En la noche de bodas, él me atrajo hacia su pecho y me mostró algo…
Me encontraba frente al espejo, con el vestido de novia blanco abrazando mi figura, pero con el corazón pesado. Faltaban solo tres días para la boda, y sin embargo, Luis —mi prometido, el hombre al que había amado y en quien había confiado durante tres años— desapareció de repente. Sobre la mesa dejó una breve carta con unas líneas garabateadas: “Lo siento, no puedo casarme contigo. Me he enamorado de otra mujer. Perdóname.”
La familia del novio estaba hecha un caos, la mía, conmocionada. Mi madre se desmayó de la impresión, mi padre suspiraba resignado, y yo me quedé paralizada. Pero por el honor de ambas familias, no podíamos cancelar la ceremonia. Tras una noche de tensas discusiones, la familia de Luis propuso una solución inesperada: su hermano menor, Mateo —a quien solo había visto un par de veces en reuniones familiares— ocuparía su lugar como novio. No tuve derecho a negarme. Asentí como una marioneta, con el corazón lleno de rabia y humillación.

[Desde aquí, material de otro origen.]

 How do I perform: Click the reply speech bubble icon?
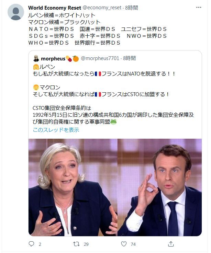31,244
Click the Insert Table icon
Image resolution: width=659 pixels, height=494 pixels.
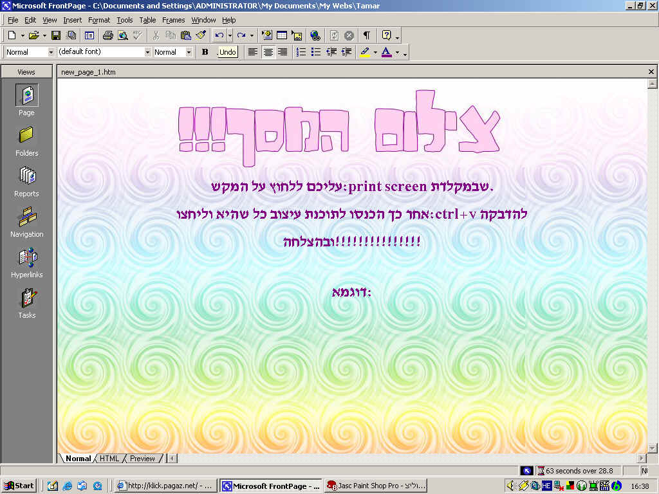pos(282,35)
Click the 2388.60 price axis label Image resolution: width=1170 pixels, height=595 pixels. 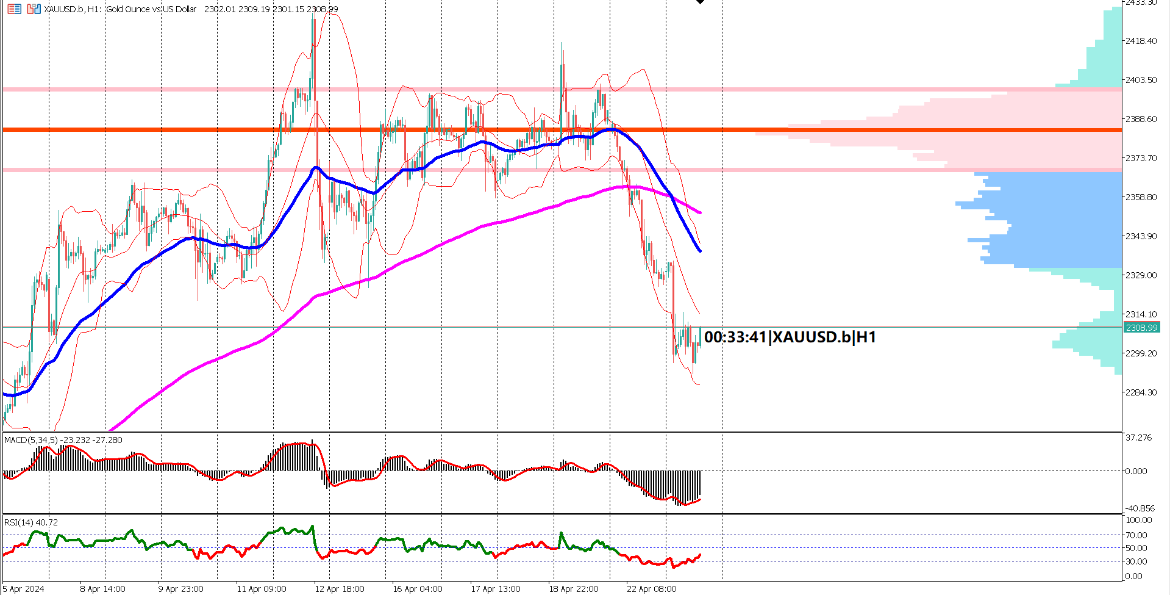[1141, 119]
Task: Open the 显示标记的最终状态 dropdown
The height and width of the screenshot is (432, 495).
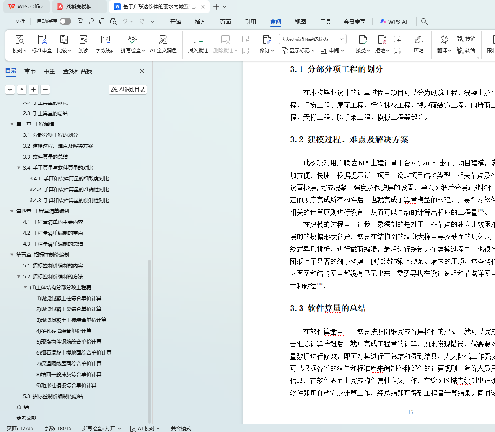Action: point(312,39)
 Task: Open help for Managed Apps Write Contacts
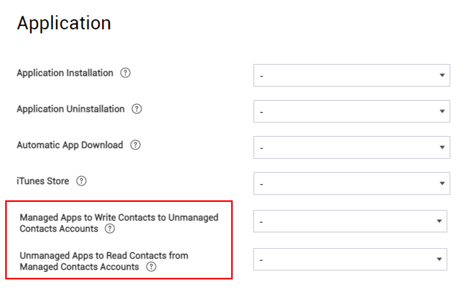pyautogui.click(x=110, y=228)
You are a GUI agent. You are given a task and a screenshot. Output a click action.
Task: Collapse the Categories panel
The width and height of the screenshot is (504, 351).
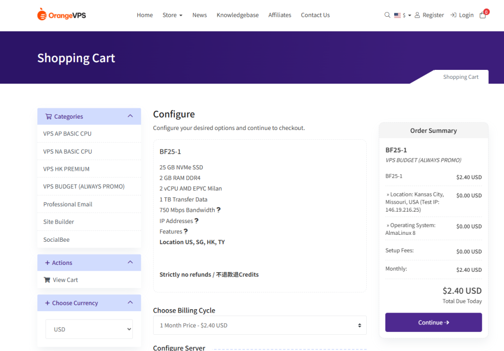point(130,116)
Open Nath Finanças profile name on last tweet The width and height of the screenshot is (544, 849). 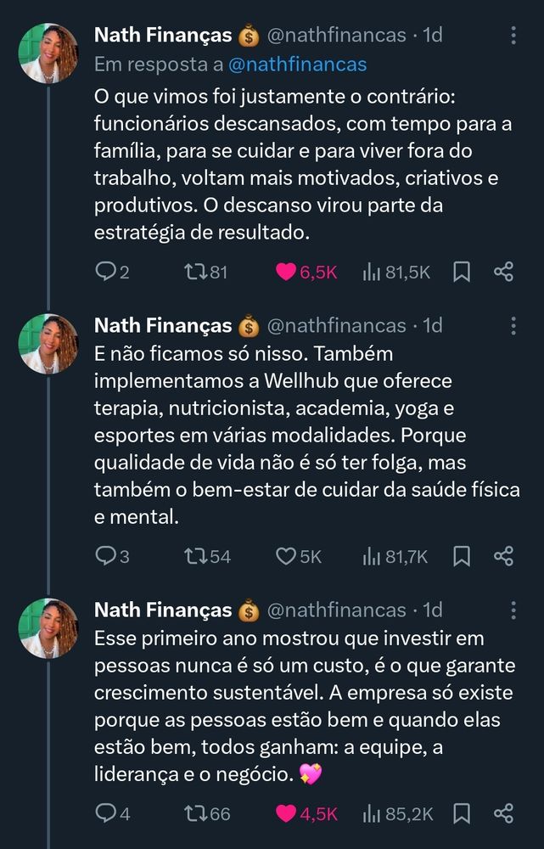pos(162,610)
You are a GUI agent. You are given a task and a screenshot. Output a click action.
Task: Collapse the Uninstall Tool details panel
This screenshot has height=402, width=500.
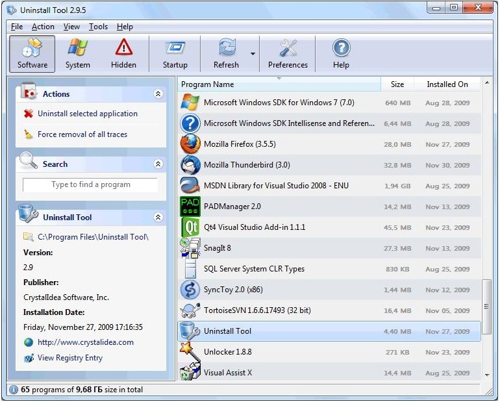tap(158, 218)
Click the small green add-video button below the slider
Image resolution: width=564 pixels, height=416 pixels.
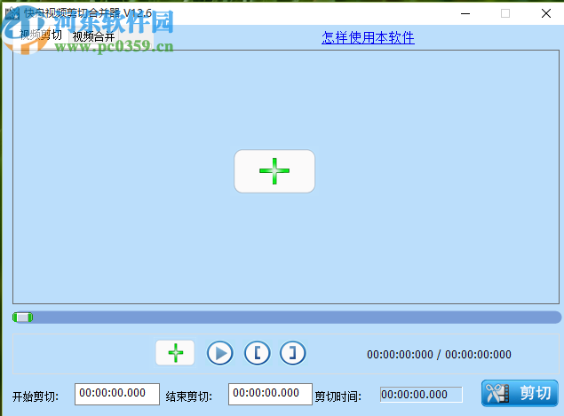coord(175,353)
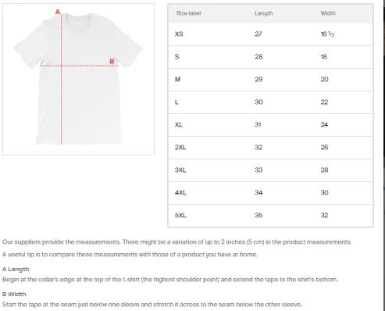The height and width of the screenshot is (311, 385).
Task: Click the length value 35 for 5XL
Action: point(258,216)
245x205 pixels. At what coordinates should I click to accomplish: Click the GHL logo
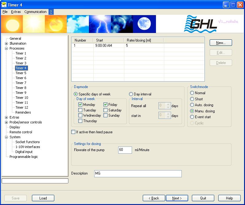pos(200,24)
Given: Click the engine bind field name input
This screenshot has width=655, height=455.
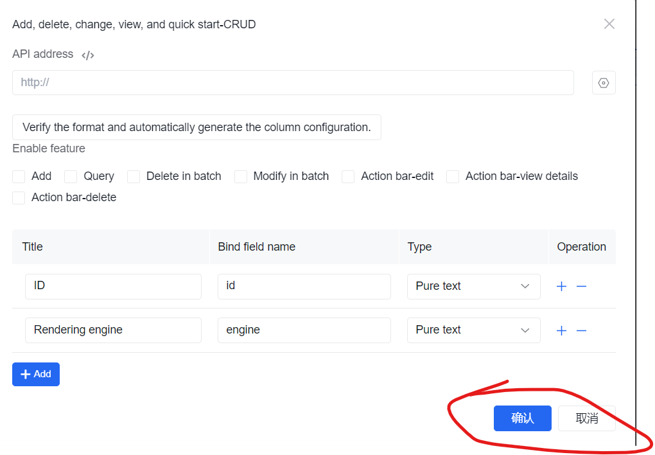Looking at the screenshot, I should coord(304,330).
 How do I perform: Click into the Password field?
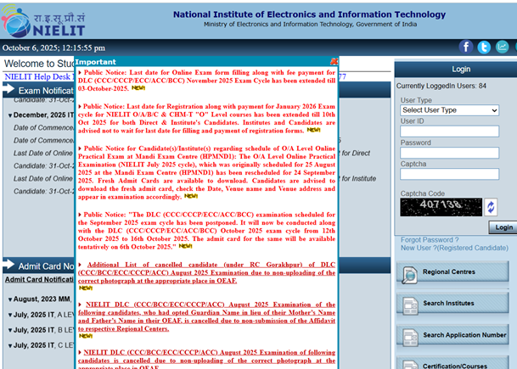point(448,153)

El día de la boda transcurrió en un ambiente forzado. Mateo, con un rostro frío y una mirada difícil de descifrar, me tomó de la mano para entrar juntos al salón. No habló mucho, solo cumplió con lo que dictaba el protocolo. Lo observé, tratando de encontrar algún indicio de emoción, pero solo hallé distancia. Me preguntaba si acaso me compadecía o si él también era simplemente una víctima de este honor familiar.
La noche de bodas, me senté acurrucada en la cama, ya con el vestido cambiado por un fino camisón. Mateo entró, aún con la misma expresión seria. Me preparaba para una larga noche de silencio, pero de pronto, me atrajo hacia su pecho. Me sobresalté e intenté apartarme, pero su fuerza me lo impidió.
—No tengas miedo —susurró, con una voz grave y sorprendentemente suave—. Quiero que veas algo.
Sacó de su bolsillo un teléfono viejo, con la pantalla arañada. Reprodujo un video, y casi dejé de respirar al verlo. Era Luis, sentado en una habitación oscura, atado fuertemente a una silla. El sudor le corría por la frente, y sus ojos estaban llenos de pánico. Una voz fría resonó en la grabación: “Si no desapareces antes de la boda, ella morirá.” Reconocí de inmediato a la mujer de la que hablaban: Carla, mi mejor amiga, a quien Luis siempre me dijo que veía como a una hermana.
Me giré hacia Mateo, con la mente dando vueltas.
—Esto… ¿qué significa?
Mateo me miró, y su mirada ya no era fría, sino decidida.
—Luis no huyó porque amara a otra. Lo obligaron. Encontré esta pista hace unos días, pero no tuve tiempo de detenerlo. Acepté casarme contigo para protegerte y ganar tiempo para rescatar a mi hermano.
Me quedé sin palabras. Todo lo que había pensado sobre la supuesta traición de Luis era una farsa. Pero lo que hizo que mi corazón latiera más rápido fue la forma en que Mateo añadió:
—No voy a permitir que te hagan más daño. A partir de ahora, te protegeré… no por mi hermano, sino porque yo quiero hacerlo.
Esa noche de bodas, en lugar de lágrimas de humillación, sentí un atisbo de esperanza. Pero, en el fondo, sabía que esta historia apenas comenzaba, y que el secreto detrás de aquel teléfono nos arrastraría a una tormenta aún mayor.